Culinate: Sugar daddy

This month on Culinate, I’m getting sweet on you:

Sugar daddy

> But caramel is nothing more than melted sugar heated until it browns. It’s actually quite easy to make, and it’s versatile, inexpensive, and fun. Want to impress your guests? You can crack open a $100 jar of caviar — or caramelize a few cents’ worth of sugar and serve homemade caramel sauce.

Quesopedia

Don’t you hate it when Wikipedia outsmarts you?

Occasionally when I want a snack, I make myself a corn tortilla quesadilla. It’s always better in my imagination than in reality. I always make them the same way: two 6-inch corn tortillas with cheese in the middle. If I cook it in a lot of fat, it gets crisp and greasy. If I cook it in little or no fat, it’s not greasy, but the tortillas stay limp.

So I Googled. Naturally, the Wikipedia page for “quesadilla” came right up, and I learned that one type of quesadilla is:

> Corn tortilla based cheese tacos

> A corn tortilla thrown on a griddle to cook, then flipped and sprinkled with grated melting cheese such as Queso Chihuahua or Monterey Jack. Once the cheese melts it gets a smear of guacamole and is folded and served.

I heated a cast-iron pan and went right to it. I skipped the guacamole. It was great. You need two of them for a proper snack, but they’re quick. Perhaps the rest of you already make your corn quesadillas this way and are wondering what I was doing fooling around with two tortillas. I wonder that myself.

My baby’s got sauce

Does this sound familiar to you? You’re watching a TV show or movie, and a character holds out a wooden spoon of tomato sauce and says, “Taste this.” It’s probably a man, because tomato sauce is the only thing men can cook on TV. (Excluding Food TV, obviously.)

It happened on the episode of My So-Called Life that Laurie and I watched the other night. (We got the box set for Christmas.)

Has anybody ever done this sauce-tasting thing in real life? It sounds messy. Then on last night’s episode, someone tasted a soup and said, “This needs something.” I’ve never heard that, either. These are the food equivalents of the woman sweeping the entire shelf of pregnancy tests into her cart. (We just saw _Juno,_ too.)

Any other favorite TV food cliches you want to share?

Out of office autoreply

I haven’t been around here much lately, what with assorted professional responsibilities and Chocolatier 2 and all. It will probably stay that way through March. In the meantime, here are some things I’ve been reading lately, in case I’m not doing my part to keep words in front of your pupils.

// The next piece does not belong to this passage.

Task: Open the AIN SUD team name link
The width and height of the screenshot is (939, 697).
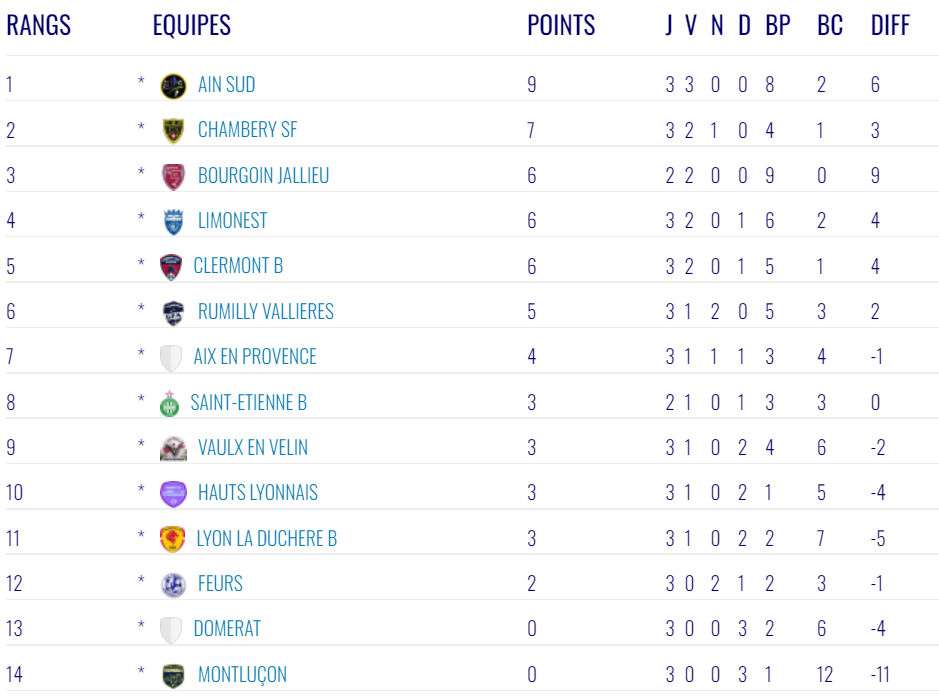Action: pos(226,85)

* My China, Kylie Kwong. Through stunning color photos, Australian TV host Kwong takes us on an encyclopedic tour of her collection of antique ceramic tableware. Actually, the premise is great–Kwong, who doesn’t speak Chinese, travels around China convincing people to let her cook in their kitchen. The kitchens are everything from a street stall to a lavish resort kitchen. There’s also history and recipes.

* Mouth Wide Open, John Thorne. Everything by Thorne is good, including this new book. What I like about Thorne, aside from his singleminded focus on food, is that he is the smartest person writing about food in English, but he never makes you feel like a smart person is talking down to you. It’s more like, wow, I get to apprentice myself to this guy for a few hours and learn a bit of his trade.

* The Best International Recipe. The subtitle to this one, I believe, is “Foreign recipes we didn’t screw around with too much.”

* ChopTalk: The Gourmet Food and Travel Blog. Gourmet as in the magazine. This was only brought to my attention recently, and there are a lot of talented people (Francis Lam, Julia Langbein, Dara Moskowitz Grumdahl, and Fuchsia Dunlop, just to name a few) writing for it. Updated daily, which is more than you can say for *some* blogs.

That makes the dragon angry

Iris and I took a trip to Uwajimaya today. We bought a raisin-coconut bun from Yummy House Bakery and a bullet train coloring book from Kinokuniya. I told Iris she could pick out a box of Pocky sticks as usual, but instead her eyes alighted upon Calpico Capu Capu, which are cookies shaped like ice cream cones. I thought they’d be terrible, but actually they’re pretty great. The box contains an assortment of chocolate, strawberry, and vanilla, and the “ice cream” is like the inside of an Aero bar. It actually is a lot like eating an ice cream bar. Recommended.

On the way out I asked Iris if she wanted to feed the dragon some ice cream cookies. “The dragon ONLY likes Pockys,” she replied, making her angry face.